I am trying to run a GNN with the following dataset structure per graph (batch_size=1):

node_fts: [207, 2],

edge_fts: [1722]

edges: [2, 1722]

I want to aggregate node_fts of a node’s neighborhood to pass into LSTM, but the neighborhood sizes are not equal. For example, first node is connected to 12 nodes while another is connected to 5. I am currently using for-loops to pad sequences as follows:

```
seqs, lenghts = [], []
for node_idx in range(node_fts.shape[0]):
seqs.append(
dst_node_fts[
torch.argsort(
edge_fts[
:,
][edges[0] == node_idx],
descending=True,
)
]
)
lenghts.append(len(seqs[-1]))
lenghts = torch.tensor(lenghts)
seqs = pad_sequence(seqs, batch_first=True)
packed = nn.utils.rnn.pack_padded_sequence(
seqs, lenghts.to("cpu"), batch_first=True, enforce_sorted=False
)
```

This is of course absurdly slow since with batch size 64 we loop for 13248 times. Is there a way to vectorize this operation?

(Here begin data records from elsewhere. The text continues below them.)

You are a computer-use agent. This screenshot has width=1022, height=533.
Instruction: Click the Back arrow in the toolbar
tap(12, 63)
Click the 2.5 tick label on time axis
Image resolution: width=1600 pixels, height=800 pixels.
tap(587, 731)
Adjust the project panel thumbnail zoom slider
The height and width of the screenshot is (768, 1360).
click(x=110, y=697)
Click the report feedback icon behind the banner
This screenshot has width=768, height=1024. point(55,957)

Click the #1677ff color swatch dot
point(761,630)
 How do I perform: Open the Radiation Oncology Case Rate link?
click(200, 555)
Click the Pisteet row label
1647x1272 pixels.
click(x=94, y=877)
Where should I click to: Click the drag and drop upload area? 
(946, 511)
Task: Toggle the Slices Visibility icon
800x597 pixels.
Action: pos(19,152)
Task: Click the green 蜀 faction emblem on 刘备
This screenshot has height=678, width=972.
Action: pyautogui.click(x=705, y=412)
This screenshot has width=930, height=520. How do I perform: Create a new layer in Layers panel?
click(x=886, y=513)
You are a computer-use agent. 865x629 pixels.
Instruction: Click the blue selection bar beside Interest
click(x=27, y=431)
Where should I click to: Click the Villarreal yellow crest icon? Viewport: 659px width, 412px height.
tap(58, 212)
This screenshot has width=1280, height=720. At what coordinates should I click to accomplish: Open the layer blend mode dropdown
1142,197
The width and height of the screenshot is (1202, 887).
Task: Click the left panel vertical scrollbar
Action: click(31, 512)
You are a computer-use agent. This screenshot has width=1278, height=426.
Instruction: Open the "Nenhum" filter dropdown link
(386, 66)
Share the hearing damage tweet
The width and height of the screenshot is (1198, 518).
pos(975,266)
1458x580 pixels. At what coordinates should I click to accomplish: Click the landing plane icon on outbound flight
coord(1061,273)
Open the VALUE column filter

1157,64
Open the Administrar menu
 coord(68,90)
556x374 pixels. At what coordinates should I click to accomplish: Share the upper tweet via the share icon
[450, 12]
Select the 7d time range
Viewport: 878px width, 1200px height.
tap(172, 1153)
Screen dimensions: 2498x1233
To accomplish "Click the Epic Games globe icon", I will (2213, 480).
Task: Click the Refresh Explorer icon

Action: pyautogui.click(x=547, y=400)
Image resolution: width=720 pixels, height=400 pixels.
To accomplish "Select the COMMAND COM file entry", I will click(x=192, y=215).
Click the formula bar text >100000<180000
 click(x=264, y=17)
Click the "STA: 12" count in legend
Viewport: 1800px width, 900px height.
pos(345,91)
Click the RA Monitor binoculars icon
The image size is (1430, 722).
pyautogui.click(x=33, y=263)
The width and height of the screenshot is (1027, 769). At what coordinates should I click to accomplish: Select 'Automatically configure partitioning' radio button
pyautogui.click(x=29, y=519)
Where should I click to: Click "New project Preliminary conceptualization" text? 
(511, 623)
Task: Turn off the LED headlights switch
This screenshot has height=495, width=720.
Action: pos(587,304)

I can vectorize the lengths tensor as:

```
lengths = torch_scatter.scatter_add(
torch.ones(batch.edge_index.shape[1]),
batch.edge_index[0],
dim=0,
dim_size=batch.x.shape[0],
)
```

This gives me a tensor of neighborhood sizes per node. And then:

```
dst_node_fts = node_fts[edges[1]]
max_neighborhood_size = lengths.max().item() # 19
# tensor of zeros with shape (num_nodes, max_neighborhood_size=19, node_fts_dim=2)
neighborhood_tensor = torch.zeros((batch.x.shape[0], int(max_neighborhood_size), 2))
neighborhood_tensor[node_idx] = dst_node_fts[
torch.argsort(
edge_fts[
:,
][edges[0] == node_idx]
)
]
```

The last block `neighborhood_tensor[node_idx]`

is where I’m stuck. I put the `node_idx`

as illustrative purpose for what I’m trying to accomplish. Is there a way to do this without loops?